Capital gains have long been a controversy when it comes to taxes.  Many high net worth individuals use capital gains to make the majority of their money. Because the tax rate on gains from stock sales are much lower than taxes on personal income, this is one of the chief ways wealthy taxpayers avoid paying higher tax rates.

That’s why many groups complain that capital gains need to be taxed at a higher rate. Republicans have never been in favor of this kind of proposal. That’s why it’s quite surprising to see such legislation in the Senate’s tax bill proposal.

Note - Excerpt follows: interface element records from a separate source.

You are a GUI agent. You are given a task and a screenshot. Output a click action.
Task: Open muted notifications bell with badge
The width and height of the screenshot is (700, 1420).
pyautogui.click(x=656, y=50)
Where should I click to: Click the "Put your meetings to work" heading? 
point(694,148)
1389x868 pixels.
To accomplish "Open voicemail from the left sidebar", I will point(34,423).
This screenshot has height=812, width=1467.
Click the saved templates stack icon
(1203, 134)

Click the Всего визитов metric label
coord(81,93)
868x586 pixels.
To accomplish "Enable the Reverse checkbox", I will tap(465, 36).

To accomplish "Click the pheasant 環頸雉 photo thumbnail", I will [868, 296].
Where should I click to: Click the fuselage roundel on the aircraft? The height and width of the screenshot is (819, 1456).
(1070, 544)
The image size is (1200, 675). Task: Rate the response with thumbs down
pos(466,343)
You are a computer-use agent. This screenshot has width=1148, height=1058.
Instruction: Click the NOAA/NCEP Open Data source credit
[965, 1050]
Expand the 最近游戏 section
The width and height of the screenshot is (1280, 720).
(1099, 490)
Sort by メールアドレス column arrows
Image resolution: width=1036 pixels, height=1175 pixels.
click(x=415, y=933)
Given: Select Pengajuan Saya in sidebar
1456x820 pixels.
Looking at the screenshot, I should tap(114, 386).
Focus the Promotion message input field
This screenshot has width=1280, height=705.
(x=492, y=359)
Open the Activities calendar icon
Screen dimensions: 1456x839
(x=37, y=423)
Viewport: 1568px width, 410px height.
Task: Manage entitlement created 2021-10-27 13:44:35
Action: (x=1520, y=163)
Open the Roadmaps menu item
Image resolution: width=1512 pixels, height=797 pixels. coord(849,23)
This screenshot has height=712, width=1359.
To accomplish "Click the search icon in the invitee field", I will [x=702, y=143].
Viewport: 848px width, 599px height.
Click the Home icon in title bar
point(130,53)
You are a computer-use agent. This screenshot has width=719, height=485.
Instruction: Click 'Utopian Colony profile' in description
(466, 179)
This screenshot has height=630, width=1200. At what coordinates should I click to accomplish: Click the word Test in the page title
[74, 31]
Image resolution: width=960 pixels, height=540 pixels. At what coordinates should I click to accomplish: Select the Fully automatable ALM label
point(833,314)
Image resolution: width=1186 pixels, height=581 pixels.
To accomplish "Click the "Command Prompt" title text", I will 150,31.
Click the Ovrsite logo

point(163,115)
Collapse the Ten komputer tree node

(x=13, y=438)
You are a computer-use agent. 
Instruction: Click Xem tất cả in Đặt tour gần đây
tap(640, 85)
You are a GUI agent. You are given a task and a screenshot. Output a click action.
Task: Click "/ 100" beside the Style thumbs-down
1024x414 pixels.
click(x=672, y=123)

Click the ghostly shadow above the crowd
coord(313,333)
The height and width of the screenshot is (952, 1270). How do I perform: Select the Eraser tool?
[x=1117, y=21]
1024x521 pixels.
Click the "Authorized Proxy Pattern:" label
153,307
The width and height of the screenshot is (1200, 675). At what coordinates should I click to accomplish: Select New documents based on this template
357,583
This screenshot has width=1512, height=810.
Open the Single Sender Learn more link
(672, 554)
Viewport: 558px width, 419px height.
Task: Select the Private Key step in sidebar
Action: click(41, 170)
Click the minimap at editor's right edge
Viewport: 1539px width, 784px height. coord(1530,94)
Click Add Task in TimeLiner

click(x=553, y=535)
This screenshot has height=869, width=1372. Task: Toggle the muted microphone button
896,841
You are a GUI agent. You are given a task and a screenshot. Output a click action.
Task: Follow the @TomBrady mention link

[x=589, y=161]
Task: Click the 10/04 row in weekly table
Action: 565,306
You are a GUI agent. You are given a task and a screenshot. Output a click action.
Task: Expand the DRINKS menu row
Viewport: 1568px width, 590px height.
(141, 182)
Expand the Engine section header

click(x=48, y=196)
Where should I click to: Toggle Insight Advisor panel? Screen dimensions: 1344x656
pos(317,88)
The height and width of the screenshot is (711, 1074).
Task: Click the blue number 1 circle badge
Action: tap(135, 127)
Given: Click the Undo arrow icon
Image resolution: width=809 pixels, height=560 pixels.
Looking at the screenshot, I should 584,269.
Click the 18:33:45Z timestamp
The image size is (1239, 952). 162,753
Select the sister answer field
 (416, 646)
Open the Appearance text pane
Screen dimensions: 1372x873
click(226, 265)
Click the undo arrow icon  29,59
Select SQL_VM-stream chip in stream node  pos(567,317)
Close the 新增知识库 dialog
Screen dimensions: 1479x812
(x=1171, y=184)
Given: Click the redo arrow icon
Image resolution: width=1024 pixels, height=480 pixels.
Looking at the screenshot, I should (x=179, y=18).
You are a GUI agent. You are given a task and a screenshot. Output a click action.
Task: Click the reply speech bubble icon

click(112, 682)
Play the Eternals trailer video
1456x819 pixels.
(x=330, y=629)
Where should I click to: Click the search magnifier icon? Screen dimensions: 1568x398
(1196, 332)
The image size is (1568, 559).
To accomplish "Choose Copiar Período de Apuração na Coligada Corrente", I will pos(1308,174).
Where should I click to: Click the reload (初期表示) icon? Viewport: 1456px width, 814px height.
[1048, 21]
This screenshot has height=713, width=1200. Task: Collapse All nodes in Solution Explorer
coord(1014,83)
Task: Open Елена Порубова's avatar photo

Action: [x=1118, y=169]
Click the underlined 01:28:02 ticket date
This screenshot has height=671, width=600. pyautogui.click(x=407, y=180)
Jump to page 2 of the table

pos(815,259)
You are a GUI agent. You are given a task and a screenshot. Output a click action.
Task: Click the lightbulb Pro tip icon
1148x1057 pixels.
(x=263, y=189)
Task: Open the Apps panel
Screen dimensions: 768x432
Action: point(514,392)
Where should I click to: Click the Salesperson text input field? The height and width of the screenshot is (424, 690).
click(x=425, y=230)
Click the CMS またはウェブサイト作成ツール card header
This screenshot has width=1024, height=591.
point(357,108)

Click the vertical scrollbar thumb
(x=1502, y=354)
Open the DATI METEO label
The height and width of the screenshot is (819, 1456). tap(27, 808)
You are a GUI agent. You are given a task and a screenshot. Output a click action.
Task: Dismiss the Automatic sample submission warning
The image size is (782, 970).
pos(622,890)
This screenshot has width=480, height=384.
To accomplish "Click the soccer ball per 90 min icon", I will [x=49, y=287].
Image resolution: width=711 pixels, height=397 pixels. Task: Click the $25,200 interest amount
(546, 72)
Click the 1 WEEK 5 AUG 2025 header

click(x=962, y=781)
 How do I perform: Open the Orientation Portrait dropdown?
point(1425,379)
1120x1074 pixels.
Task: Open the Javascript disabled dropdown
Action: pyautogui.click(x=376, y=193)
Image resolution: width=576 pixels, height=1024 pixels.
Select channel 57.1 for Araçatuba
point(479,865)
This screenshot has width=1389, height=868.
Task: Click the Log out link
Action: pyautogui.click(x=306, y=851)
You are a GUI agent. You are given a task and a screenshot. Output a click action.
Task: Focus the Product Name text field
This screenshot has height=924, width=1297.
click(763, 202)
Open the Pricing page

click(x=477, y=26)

To be clear, they haven’t proposed raising the tax rate, but they have added a provision that would increase taxes on many investors, and add an estimated additional $2.7 billion over 10 years to the U.S. Treasury.

The provision would eliminate the “specific identification method” currently in place that allows investors to sale shares that were purchased on a specific date.  That means investors would be forced to sell their oldest shares first, which usually bring in higher capital gains.

So, while the proposal is not technically a tax rate hike, it could definitely lead to investors paying more in taxes on their capital gains. This is not lost on the president and CEO of the Investment Company Institute, Paul Schott Stevens who said: “It would increase significantly the amount of taxable distributions made to investors every year and tie the hands of fund managers as they pursue investment strategies on behalf of savers.”